Он играл и сейчас, приглашая сестру на танец, приобнимая ее за талию и не подозревая, что его лукавому обещанию вскоре суждено сбыться. Эвелина подняла на него глаза, искрящиеся отраженным огнем, и тихо рассмеялась.
– Я не слышу ничего, кроме раскатов грома, – прошептала она и с опаской глянула в окно.
– Прислушайся, и ты услышишь шум дождя, – душевно посоветовал Эдгар.

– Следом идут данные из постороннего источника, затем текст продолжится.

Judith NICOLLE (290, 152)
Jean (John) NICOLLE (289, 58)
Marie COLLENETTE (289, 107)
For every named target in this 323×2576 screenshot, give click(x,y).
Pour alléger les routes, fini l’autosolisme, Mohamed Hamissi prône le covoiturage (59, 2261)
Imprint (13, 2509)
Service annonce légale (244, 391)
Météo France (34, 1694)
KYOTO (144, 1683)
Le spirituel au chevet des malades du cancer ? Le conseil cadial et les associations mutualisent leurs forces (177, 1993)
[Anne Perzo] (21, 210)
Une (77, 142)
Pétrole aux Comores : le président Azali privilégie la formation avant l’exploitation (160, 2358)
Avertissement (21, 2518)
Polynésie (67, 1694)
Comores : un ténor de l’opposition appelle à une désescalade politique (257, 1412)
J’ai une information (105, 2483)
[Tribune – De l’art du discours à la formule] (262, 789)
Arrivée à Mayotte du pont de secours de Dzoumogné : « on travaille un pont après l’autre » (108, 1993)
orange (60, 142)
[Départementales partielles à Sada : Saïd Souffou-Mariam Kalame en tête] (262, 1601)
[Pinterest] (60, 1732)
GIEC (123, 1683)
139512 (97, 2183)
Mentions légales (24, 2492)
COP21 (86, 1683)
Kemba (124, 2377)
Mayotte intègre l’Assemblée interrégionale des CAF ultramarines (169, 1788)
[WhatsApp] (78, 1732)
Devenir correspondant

Дремотный огонь пробуждался в комнате, все свечи, тени, отблески ожили, а прохладная грозовая ночь вдруг показалась душной и настороженно выжидающей. Но танцующие уже не замечали ничего, кроме друг друга, они легко кружили среди свечей и принимали неспокойный шелест деревьев за благословенный шум дождя. Они были одни в запертой комнате среди бушующей стихии, и безмолвный танец сократил дистанцию между ними, свел на нет разрыв во времени – десять лет разрозненности канули в пропасть их объятий. Эвелина танцевала неважно, но ее поглощенность вальсом увлекала больше, чем умение. Она позабыла о том щекотливом факте, что неподобающе одета, и бездумно льнула к Эдгару. Ее шаль упала, и мягкая плоть Эвелины, не стесненная корсетом, соблазнительно вырисовалась и скользила под тонким шелком, обтекающим ее, будто простыня. А Эдгар продолжал кружить Эвелину, не говоря ни слова, только его сапфировые глаза вспыхивали мрачным блеском. Он был не в силах избежать пагубного веяния ее свежести, шелковой податливости, воспламеняющей кровь, и в нем властно заговорило дотоле незнакомое чувство вожделения к ней, о чем он не помышлял четверть часа назад. Он все еще внушал себе, что смотрит на сестру лишь как на родственную душу, призванную скрасить его одиночество, но неожиданно столкнулся со страхом перед самим собой, обычно именуемым совестью. Католическое воспитание и вековые запреты довлели над прихотью, танцующей у него в объятиях неодолимым соблазном. Эдгар остановился и выпустил Эвелину из ловушки своих рук, но не успел проронить прощальных слов, как она резко подняла голову – и их лица почти сровнялись. Она взглянула на него неизъяснимым взором, ее губы дрогнули, а из ясных глаз потоком полились слезы, опережая дождь.